A PINN-enhanced SUPG-stabilized hybrid finite element framework with shock-capturing for computing steady convection-dominated flows


Cengizci S., UĞUR Ö., Natesan S.

Advances in Engineering Software, cilt.216, 2026 (SCI-Expanded, Scopus) identifier

  • Yayın Türü: Makale / Tam Makale
  • Cilt numarası: 216
  • Basım Tarihi: 2026
  • Doi Numarası: 10.1016/j.advengsoft.2026.104135
  • Dergi Adı: Advances in Engineering Software
  • Derginin Tarandığı İndeksler: Science Citation Index Expanded (SCI-EXPANDED), Scopus, Compendex, INSPEC, zbMATH
  • Anahtar Kelimeler: Convection-dominated, Finite elements, Machine learning, PINNs, Shock-capturing, SUPG
  • Orta Doğu Teknik Üniversitesi Adresli: Evet

Özet

This study introduces a novel hybrid machine learning (ML) framework for solving steady-state, advection-dominated convection–diffusion–reaction (CDR)-type partial differential equations (PDEs).
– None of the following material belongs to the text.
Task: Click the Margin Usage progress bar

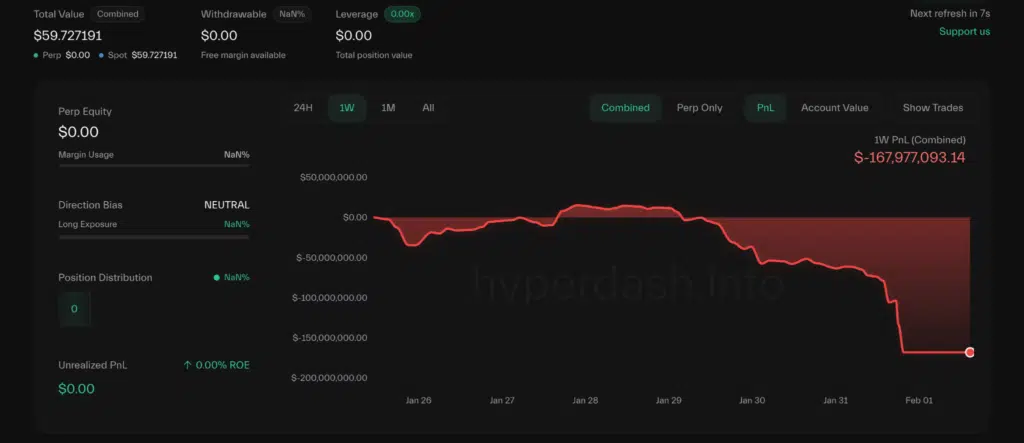Action: click(154, 166)
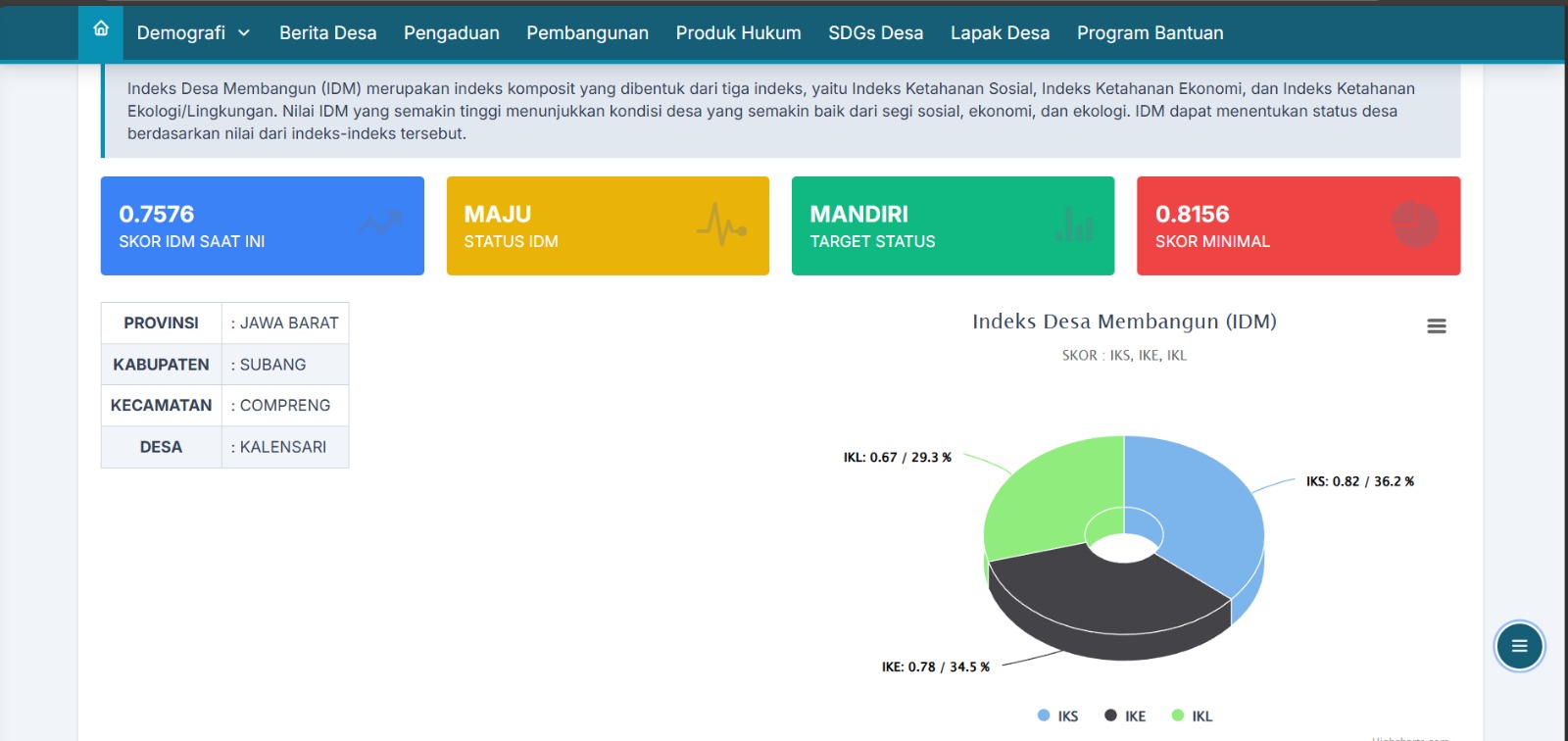Open the Berita Desa menu
This screenshot has height=741, width=1568.
coord(327,33)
The approach enhances stabilized finite element solutions with physics-informed neural networks (PINNs). Standard Galerkin finite element methods (GFEM) notoriously suffer from spurious oscillations when applied to advection-dominated problems, motivating the need for robust stabilization techniques. Although stabilized formulations help suppress numerical instabilities, the absence of universally optimal stabilization parameters can lead to excessive or insufficient artificial dissipation, thereby reducing solution accuracy. To address this, we propose a hybrid approach that incorporates stabilized finite element methods (FEM) with PINNs. The FEM solver employs the streamline-upwind/Petrov–Galerkin (SUPG) formulation augmented with the YZβ shock-capturing technique to produce numerically stable reference solutions. Subsequently, we propose a hybrid PINN training strategy in which the neural network first learns primarily from SUPG-YZβ data while selectively enforcing physical constraints, i.e., the governing PDEs and boundary conditions. This is achieved through a multi-phase adaptive weight scheduling scheme that gradually transitions from data-driven to physics-dominant training. The PINN architecture incorporates Fourier feature embeddings and deep residual blocks. Total loss functions are optimized using the AdamW optimizer together with OneCycleLR and ReduceLROnPlateau learning-rate scheduling strategies. Numerical experiments reveal that the proposed hybrid approach significantly enhances accuracy in FEM-based solutions. All FEM computations are carried out in the FEniCS scientific computing platform, and PINN training is performed in the PyTorch ML library with full GPU acceleration.